### SELECTED PASSAGE
****************
Steffen and team estimated in 2015 we had transgressed FOUR of the nine boundaries—including the two central ones: climate stability and biosphere integrity. He expects that their current analysis will show that we’ve now transgressed SIX of the nine boundaries. Imagine, it’s a nine-chamber gun, and by the end of 2021 we’ll have loaded six chambers with bullets. And we are passing THAT gun to our children and grandchildren.
(5) Finally, I didn’t read this so much as I watched it. Scorching heat in the northwest. Wildfires to the west and north that made my skies hazy and my throat scratchy here in Minnesota. Floods in Germany and China. Drought widespread across my entire state and over 40% of the United States. We sometimes see these as isolated events, tragedies but mostly disconnected to the wider world. Our global economy is designed to buffer the privileged while exposing the vulnerable. All the food lost to drought or heat or rain or fire will change the price of what I put on my table, but it won’t leave me with an empty plate. But those whose land is lost, whose crops are destroyed, may well lose everything. And the food lost to this angry planet will be replaced in our stores by food from other lands. And those other lands may well have less to feed their own. And as extreme weather ratchets up in frequency and intensity, the strain on a global food system, the ache in empty bellies in other lands, will come home to roost. In a million ways. Until it reaches my own plate as well.
Our food system (as our entire global economic system) counts on exporting precarity to others. But there is only so much precarity that can be absorbed, even by those whose expectations are so much less than our own. And what we will say when they cry, “Enough!” There is a lot more than bad weather headed our way.
****************
### SOURCE MATERIAL
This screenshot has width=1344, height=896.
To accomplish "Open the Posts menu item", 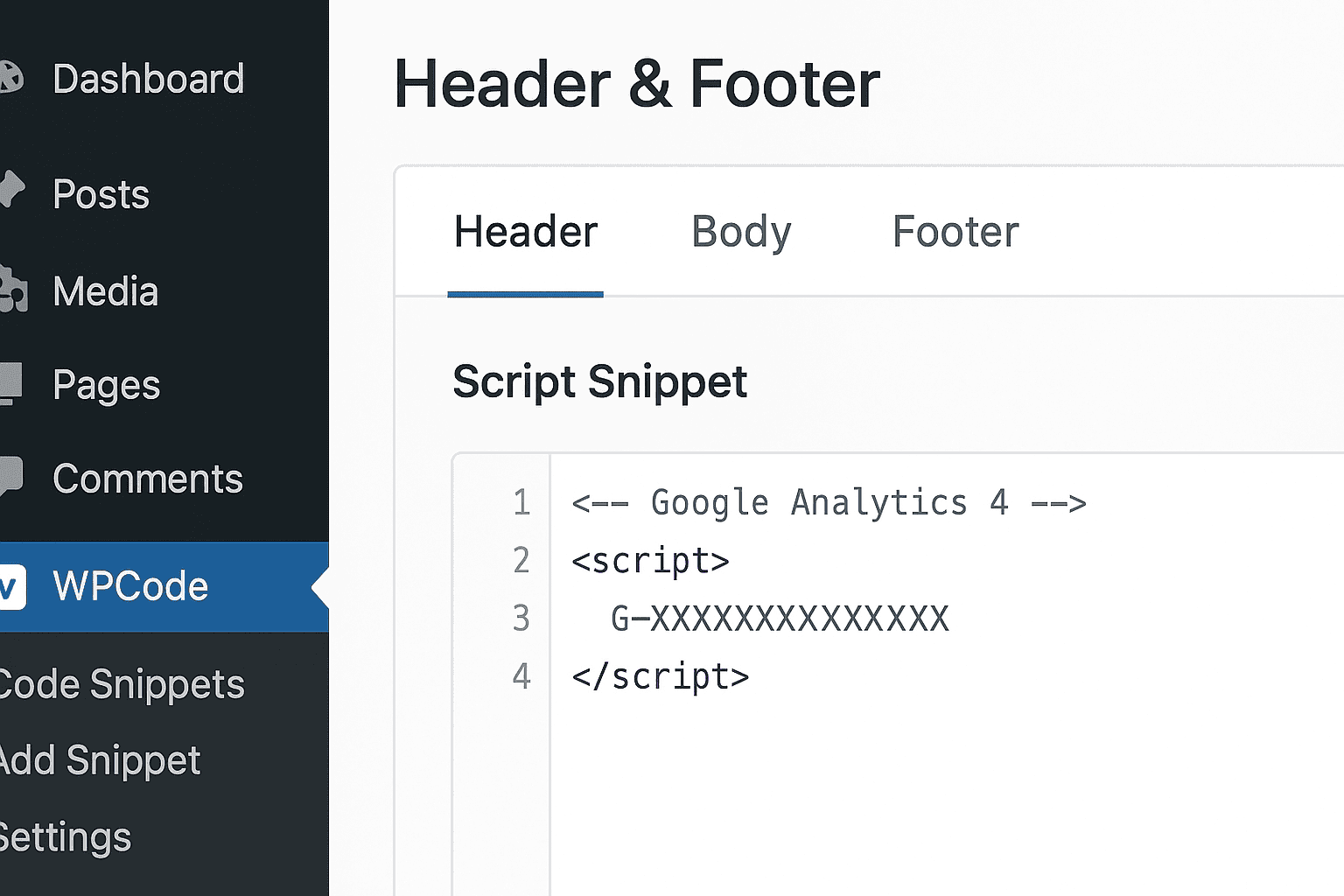I will tap(101, 193).
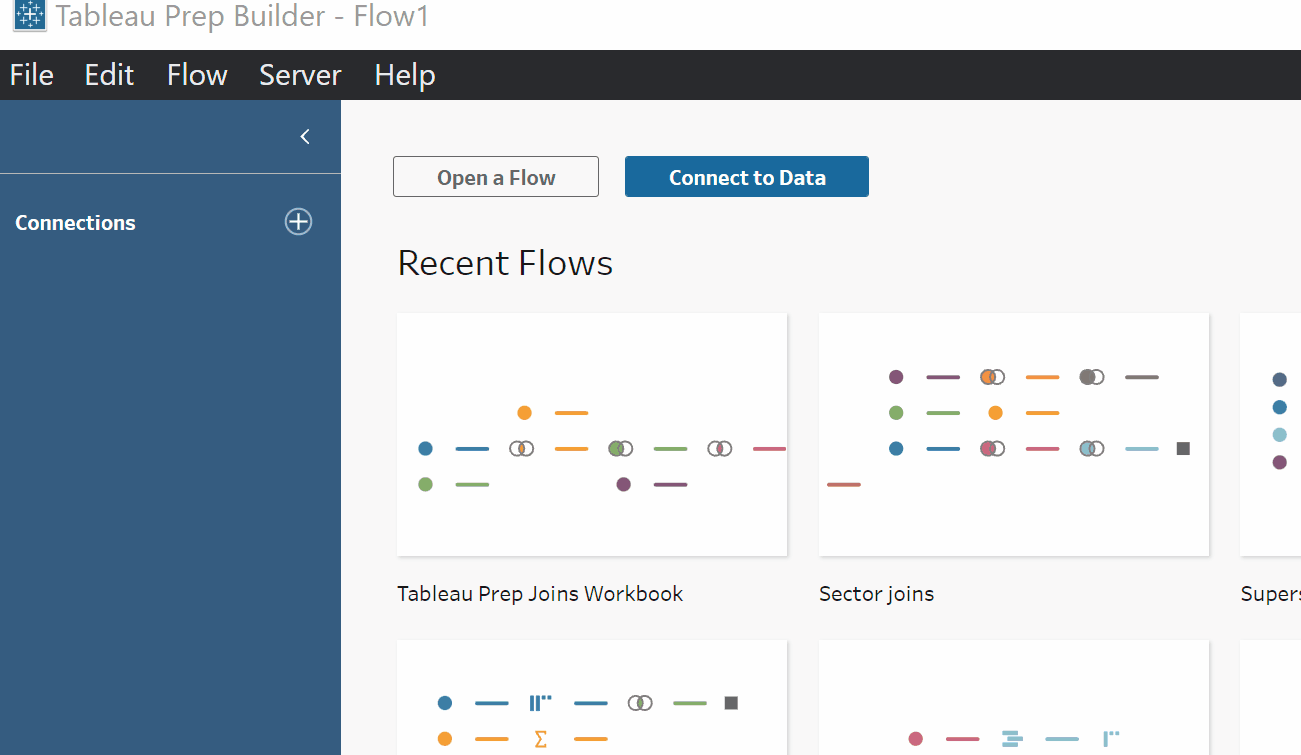Collapse the Connections pane with the arrow

[305, 137]
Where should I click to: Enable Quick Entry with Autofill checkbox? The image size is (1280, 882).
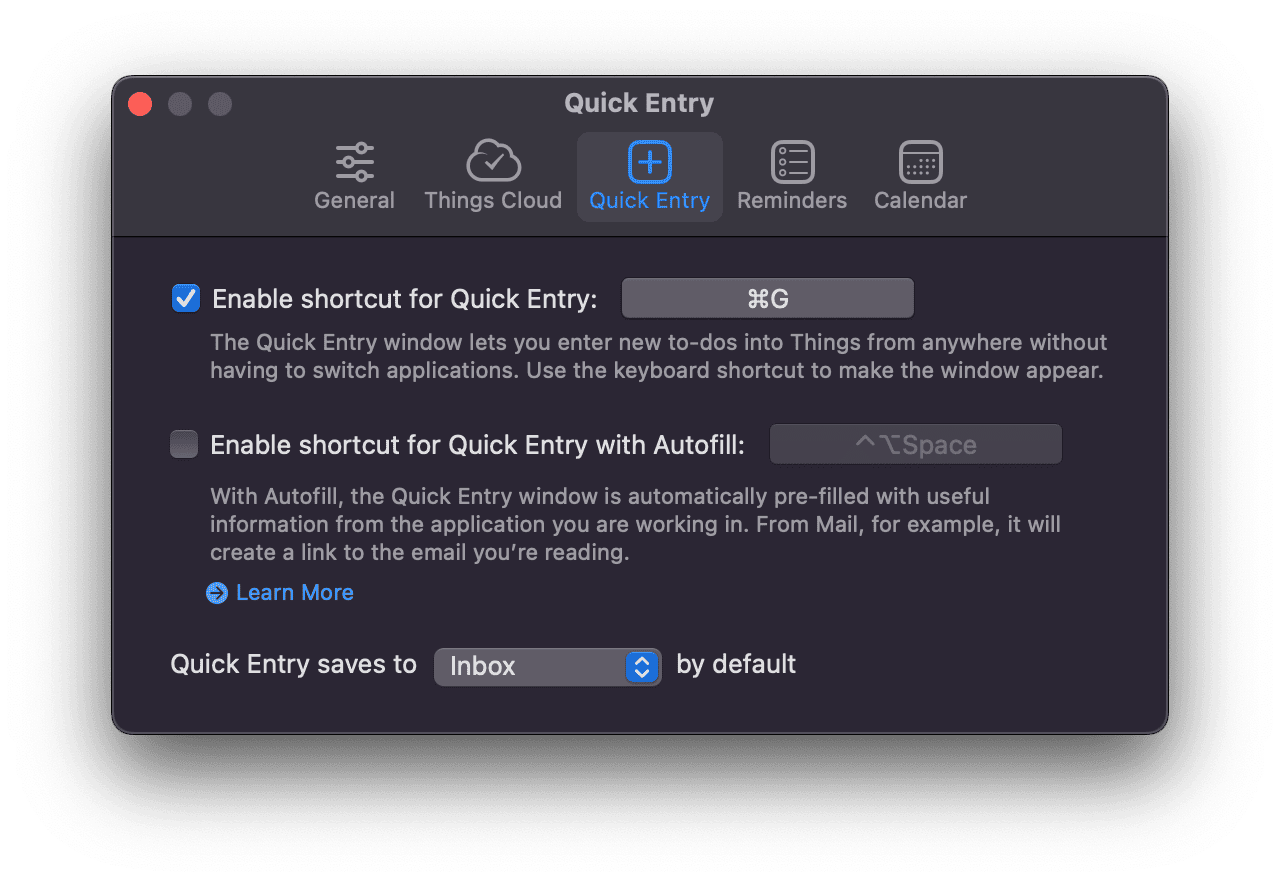184,444
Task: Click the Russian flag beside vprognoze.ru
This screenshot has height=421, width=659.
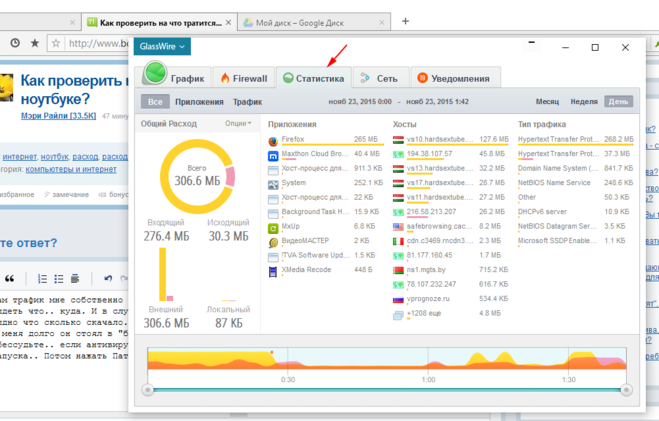Action: (398, 299)
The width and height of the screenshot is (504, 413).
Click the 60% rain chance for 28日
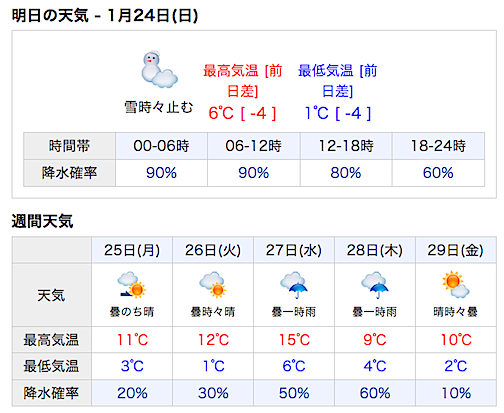point(375,393)
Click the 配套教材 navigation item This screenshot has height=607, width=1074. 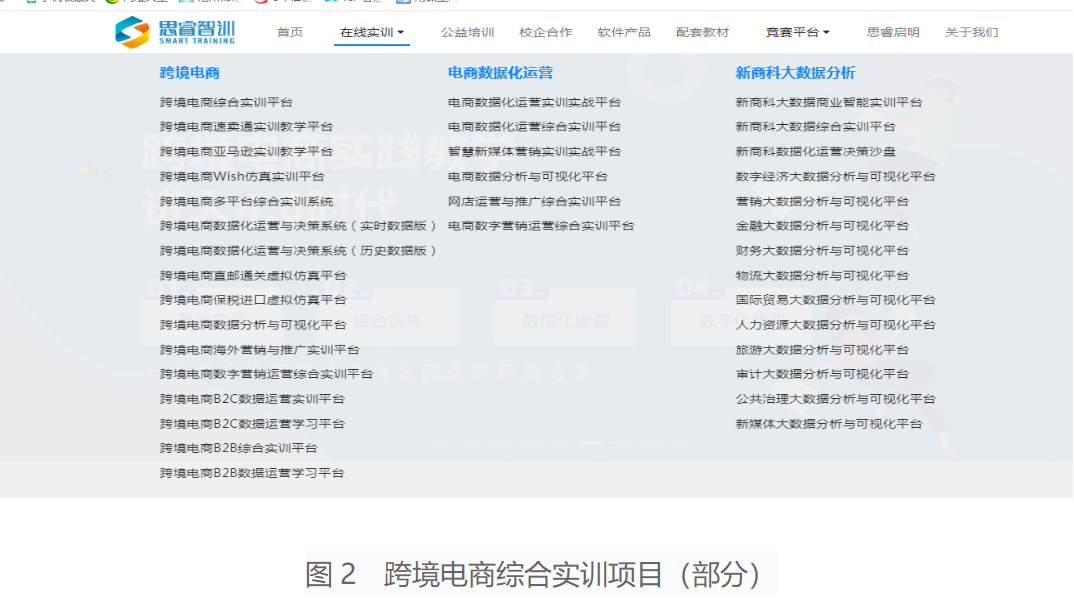pos(702,32)
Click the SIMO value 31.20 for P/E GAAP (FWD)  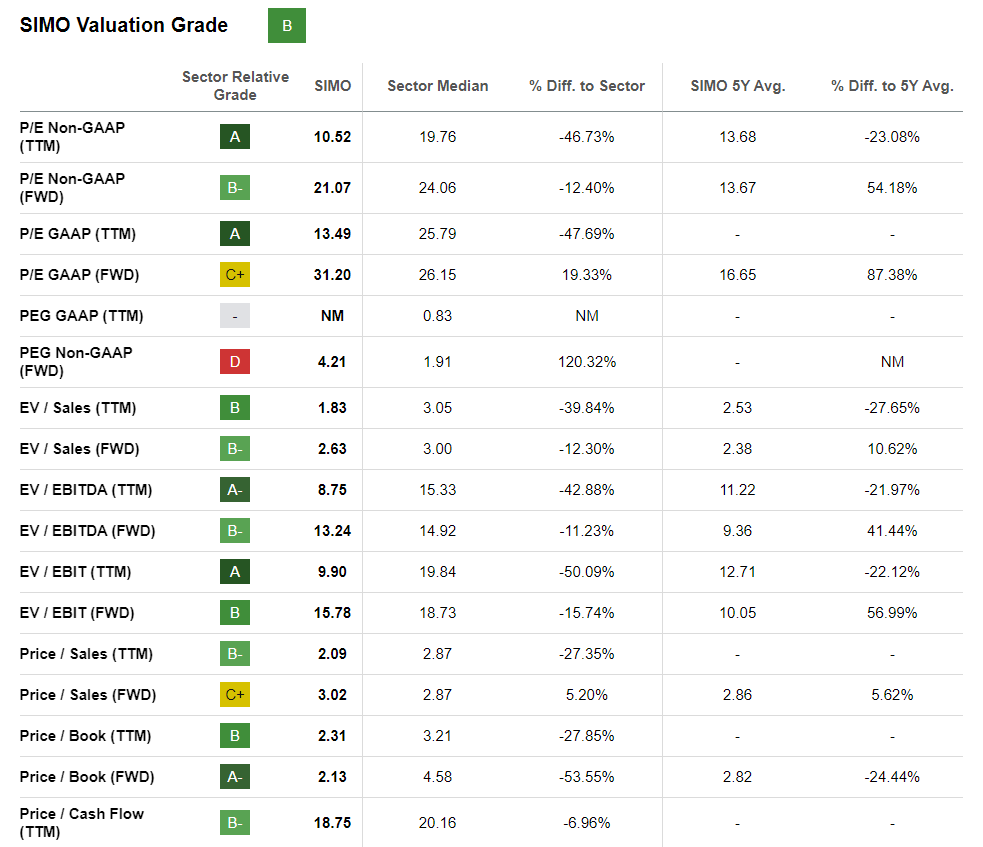pos(333,275)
****************
### ACTIVITY LIST
a – In the passage on climate and the food system, why will the food lost to extreme weather not leave the writer with an empty plate? Answer in one to three sentences.
b – Continue the passage on climate and the food system from its final sentence.

### ANSWERS FOR THE TASKS
a – The global economy is designed to buffer the privileged while exposing the vulnerable. The lost food will change prices for the writer, but stores will replace it with food from other lands.

b –
So now perhaps you understand why I’m not mincing words. What do I mean by “collapse”? I mean that my unhappy but overwhelming conviction is that we’ve reached a point where widespread ecological and social collapse in inevitable. NO MATTER WHAT our climate—and our world—is going to buckle. Extreme weather is going to play havoc with food production is going to drive extreme hunger is going to produce hordes of food refugees, heat refugees, and unimaginable political unrest. Those least responsible for climate chaos will flock to the very countries (like ours) that are the most responsible for collapse, until our own social fabric rips wide open.
The world we’ve known and presumed would be the backdrop for our future is … no more. This isn’t a matter of nature’s vengeance or divine punishment. It’s the result of math, physics, and human folly (where “folly” encompasses “innocent” human nature to self-perpetuating human systems that foment evil—and everything in between). Each of these—math, physics, and folly—has a role in collapse. And we’ve reached a point where ignoring its inevitability, or claiming that’s there’s still time to avert it, is a betrayal of compassion and wisdom.
In this piece I considered the hard science (math and physics, but also biology and chemistry) end of collapse. Tomorrow I consider the human folly: the psychic-social-cultural roots of our predicament. Let me be clear: this is necessary prelude to Dark Hope, which ends in joy. (To be clear, it may also end in poverty, simplicity, and even ruins—BUT JOY.)
Ten days. Stay with me. Please.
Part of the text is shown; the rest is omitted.